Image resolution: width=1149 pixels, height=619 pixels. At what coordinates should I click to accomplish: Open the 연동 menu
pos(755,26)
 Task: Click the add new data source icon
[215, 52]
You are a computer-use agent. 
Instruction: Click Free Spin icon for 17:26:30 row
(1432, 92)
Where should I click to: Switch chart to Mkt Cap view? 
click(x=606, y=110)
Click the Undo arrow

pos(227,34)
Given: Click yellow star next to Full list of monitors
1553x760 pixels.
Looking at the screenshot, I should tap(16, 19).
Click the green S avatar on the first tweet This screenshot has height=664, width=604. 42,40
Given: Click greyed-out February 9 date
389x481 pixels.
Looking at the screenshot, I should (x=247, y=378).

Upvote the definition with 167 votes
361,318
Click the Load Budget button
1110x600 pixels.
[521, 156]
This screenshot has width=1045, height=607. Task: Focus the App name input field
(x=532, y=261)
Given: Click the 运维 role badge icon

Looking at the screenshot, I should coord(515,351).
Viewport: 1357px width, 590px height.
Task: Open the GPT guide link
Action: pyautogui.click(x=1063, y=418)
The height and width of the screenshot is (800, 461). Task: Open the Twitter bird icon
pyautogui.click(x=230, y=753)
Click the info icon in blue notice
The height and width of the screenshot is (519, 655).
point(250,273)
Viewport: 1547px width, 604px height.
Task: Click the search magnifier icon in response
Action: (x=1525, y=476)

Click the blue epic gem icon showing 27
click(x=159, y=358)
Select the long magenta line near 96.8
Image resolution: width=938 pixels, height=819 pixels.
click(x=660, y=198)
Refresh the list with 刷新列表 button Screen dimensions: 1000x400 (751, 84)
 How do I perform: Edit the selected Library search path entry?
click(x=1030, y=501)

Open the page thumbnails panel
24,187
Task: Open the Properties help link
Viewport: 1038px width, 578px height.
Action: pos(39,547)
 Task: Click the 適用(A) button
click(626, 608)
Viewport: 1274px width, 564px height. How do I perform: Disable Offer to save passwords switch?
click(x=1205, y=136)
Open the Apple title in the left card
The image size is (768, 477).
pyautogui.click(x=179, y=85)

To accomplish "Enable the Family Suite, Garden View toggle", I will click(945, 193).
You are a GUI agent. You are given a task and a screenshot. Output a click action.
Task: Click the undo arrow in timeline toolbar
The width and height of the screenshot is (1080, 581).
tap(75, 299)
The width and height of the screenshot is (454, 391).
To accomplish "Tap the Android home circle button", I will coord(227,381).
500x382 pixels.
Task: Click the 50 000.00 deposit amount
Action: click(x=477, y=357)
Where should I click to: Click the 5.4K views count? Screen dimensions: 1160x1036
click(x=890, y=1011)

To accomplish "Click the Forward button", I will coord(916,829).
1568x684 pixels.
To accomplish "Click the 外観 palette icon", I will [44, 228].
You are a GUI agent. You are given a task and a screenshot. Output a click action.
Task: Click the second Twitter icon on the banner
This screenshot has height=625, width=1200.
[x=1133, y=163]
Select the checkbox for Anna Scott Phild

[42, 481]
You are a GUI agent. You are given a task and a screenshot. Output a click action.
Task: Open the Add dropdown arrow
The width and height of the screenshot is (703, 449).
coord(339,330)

______________________________

■ TASK
Would you please write the entries out again in full, exactly as given?

■ ANSWER
Image resolution: width=1149 pixels, height=619 pixels. At what coordinates should I click to accomplish: Open the 연동 menu
pos(755,26)
 Task: Click the add new data source icon
[215, 52]
You are a computer-use agent. 
Instruction: Click Free Spin icon for 17:26:30 row
(1432, 92)
Where should I click to: Switch chart to Mkt Cap view? 
click(x=606, y=110)
Click the Undo arrow

pos(227,34)
Given: Click yellow star next to Full list of monitors
1553x760 pixels.
Looking at the screenshot, I should tap(16, 19).
Click the green S avatar on the first tweet This screenshot has height=664, width=604. 42,40
Given: Click greyed-out February 9 date
389x481 pixels.
Looking at the screenshot, I should (x=247, y=378).

Upvote the definition with 167 votes
361,318
Click the Load Budget button
1110x600 pixels.
[521, 156]
This screenshot has width=1045, height=607. Task: Focus the App name input field
(x=532, y=261)
Given: Click the 运维 role badge icon

Looking at the screenshot, I should coord(515,351).
Viewport: 1357px width, 590px height.
Task: Open the GPT guide link
Action: pyautogui.click(x=1063, y=418)
The height and width of the screenshot is (800, 461). Task: Open the Twitter bird icon
pyautogui.click(x=230, y=753)
Click the info icon in blue notice
The height and width of the screenshot is (519, 655).
point(250,273)
Viewport: 1547px width, 604px height.
Task: Click the search magnifier icon in response
Action: (x=1525, y=476)

Click the blue epic gem icon showing 27
click(x=159, y=358)
Select the long magenta line near 96.8
Image resolution: width=938 pixels, height=819 pixels.
click(x=660, y=198)
Refresh the list with 刷新列表 button Screen dimensions: 1000x400 (751, 84)
 How do I perform: Edit the selected Library search path entry?
click(x=1030, y=501)

Open the page thumbnails panel
24,187
Task: Open the Properties help link
Viewport: 1038px width, 578px height.
Action: pos(39,547)
 Task: Click the 適用(A) button
click(626, 608)
Viewport: 1274px width, 564px height. How do I perform: Disable Offer to save passwords switch?
click(x=1205, y=136)
Open the Apple title in the left card
The image size is (768, 477).
pyautogui.click(x=179, y=85)

To accomplish "Enable the Family Suite, Garden View toggle", I will click(945, 193).
You are a GUI agent. You are given a task and a screenshot. Output a click action.
Task: Click the undo arrow in timeline toolbar
The width and height of the screenshot is (1080, 581).
tap(75, 299)
The width and height of the screenshot is (454, 391).
To accomplish "Tap the Android home circle button", I will coord(227,381).
500x382 pixels.
Task: Click the 50 000.00 deposit amount
Action: click(x=477, y=357)
Where should I click to: Click the 5.4K views count? Screen dimensions: 1160x1036
click(x=890, y=1011)

To accomplish "Click the Forward button", I will coord(916,829).
1568x684 pixels.
To accomplish "Click the 外観 palette icon", I will [44, 228].
You are a GUI agent. You are given a task and a screenshot. Output a click action.
Task: Click the second Twitter icon on the banner
This screenshot has height=625, width=1200.
[x=1133, y=163]
Select the checkbox for Anna Scott Phild

[42, 481]
You are a GUI agent. You are given a task and a screenshot. Output a click action.
Task: Open the Add dropdown arrow
The width and height of the screenshot is (703, 449).
coord(339,330)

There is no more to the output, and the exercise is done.